* [What the task asks]
Could you copy each line of the entries that contains "screenshot"?

* [Data extract]
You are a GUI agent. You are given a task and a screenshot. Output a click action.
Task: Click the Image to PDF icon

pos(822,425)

--

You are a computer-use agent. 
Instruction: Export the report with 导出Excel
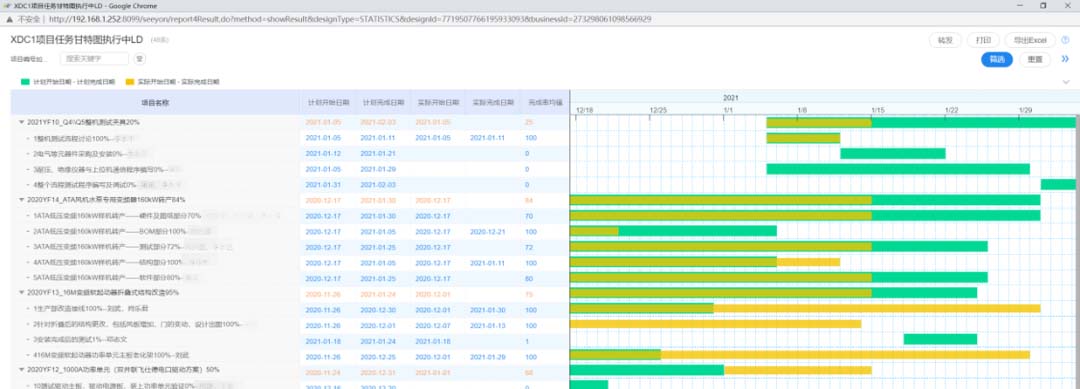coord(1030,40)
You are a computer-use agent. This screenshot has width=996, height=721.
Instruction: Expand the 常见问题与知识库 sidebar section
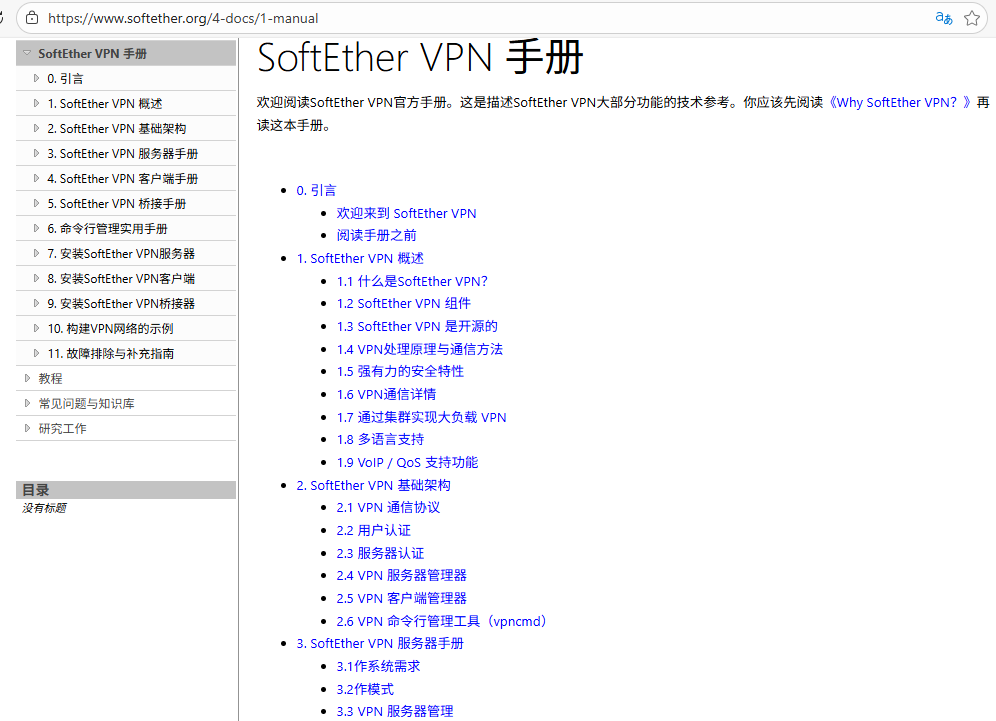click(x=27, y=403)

* [Exercise output]
You are a GUI agent. You are given a task and a screenshot. Output a click action.
You are a computer-use agent. This screenshot has width=996, height=721.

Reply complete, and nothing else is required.